Ingredients:
- 1 cup (200g) Sushi Rice (Japanese short-grain rice)
- 1 1/4 cups (300ml) Water
- 1/4 cup (60ml) Rice Vinegar
- 2 tablespoons (30g) Sugar
- 1 teaspoon (6g) Salt
- 6 oz (170g) Sushi-Grade Salmon, skinless and boneless
- 6 oz (170g) Sushi-Grade Tuna, skinless and boneless
- Optional: Sushi-Grade Yellowtail (Hamachi) or other fish of choice
- Wasabi (freshly grated is best, but tube wasabi works too)
- Soy Sauce (low sodium recommended)
- Pickled Ginger (Gari)
- Shiso Leaves
- Sesame Seeds
- Scallions (thinly sliced)
Instructions:
- Rinse the rice thoroughly until the water runs clear.
- Cook the rice according to the rice cooker instructions, or on the stovetop (bring to a boil, then simmer covered for 15 minutes, let rest for 10).
- While the rice is cooking, combine rice vinegar, sugar, and salt in a small bowl and heat lightly until sugar is disolved.
- Gently fold in the sushi vinegar to the cooked rice, spreading it evenly and quickly cooling the rice with a fan or gentle stirring.
- Let the rice cool to room temperature (or slightly warmer) before using.
- Ensure the fish is sushi-grade – this is crucial! Ask your fishmonger.

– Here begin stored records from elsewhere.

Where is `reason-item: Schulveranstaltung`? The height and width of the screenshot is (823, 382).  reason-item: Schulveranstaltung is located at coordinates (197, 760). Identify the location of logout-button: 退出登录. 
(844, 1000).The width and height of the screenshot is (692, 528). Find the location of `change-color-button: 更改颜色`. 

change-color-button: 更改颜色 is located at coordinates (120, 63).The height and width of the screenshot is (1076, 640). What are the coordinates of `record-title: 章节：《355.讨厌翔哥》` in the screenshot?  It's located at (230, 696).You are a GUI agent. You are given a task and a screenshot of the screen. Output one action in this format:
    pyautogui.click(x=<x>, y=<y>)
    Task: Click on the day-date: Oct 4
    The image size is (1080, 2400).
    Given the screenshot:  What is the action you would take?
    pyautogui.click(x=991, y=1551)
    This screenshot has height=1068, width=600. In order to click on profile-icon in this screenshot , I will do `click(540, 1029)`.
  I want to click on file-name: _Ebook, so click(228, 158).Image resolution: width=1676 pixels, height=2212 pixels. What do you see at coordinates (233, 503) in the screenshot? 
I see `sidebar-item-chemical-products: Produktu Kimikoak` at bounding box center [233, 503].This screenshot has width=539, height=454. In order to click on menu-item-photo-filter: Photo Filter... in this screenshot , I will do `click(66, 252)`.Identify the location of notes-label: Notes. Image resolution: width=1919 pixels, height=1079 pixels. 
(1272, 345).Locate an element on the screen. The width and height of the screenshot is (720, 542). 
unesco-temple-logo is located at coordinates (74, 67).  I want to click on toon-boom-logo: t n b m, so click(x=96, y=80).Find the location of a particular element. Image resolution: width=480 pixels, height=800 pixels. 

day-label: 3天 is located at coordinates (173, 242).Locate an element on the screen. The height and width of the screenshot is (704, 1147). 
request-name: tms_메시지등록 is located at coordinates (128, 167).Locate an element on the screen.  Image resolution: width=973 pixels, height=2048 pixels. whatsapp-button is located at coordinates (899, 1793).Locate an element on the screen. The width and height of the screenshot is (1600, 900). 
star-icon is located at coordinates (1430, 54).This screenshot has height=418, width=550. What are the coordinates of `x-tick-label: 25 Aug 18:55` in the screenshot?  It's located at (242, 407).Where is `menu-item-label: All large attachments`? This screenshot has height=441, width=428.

- Use a very sharp knife to slice the fish. For Sashimi: Cut the fish into even, rectangular slices, about 1/4 inch thick. For Nigiri: Cut the fish into slightly larger, rectangular slices, about 1/2 inch thick and long enough to drape over the rice.
- Wet your hands to prevent the rice from sticking.
- Take a small handful of sushi rice and gently form it into an oblong shape.
- Dab a tiny bit of wasabi on the fish slice.
- Place the fish slice on top of the rice and gently press down to adhere.
- Arrange the Nigiri and Sashimi on a plate.
- Serve with soy sauce, wasabi, and pickled ginger.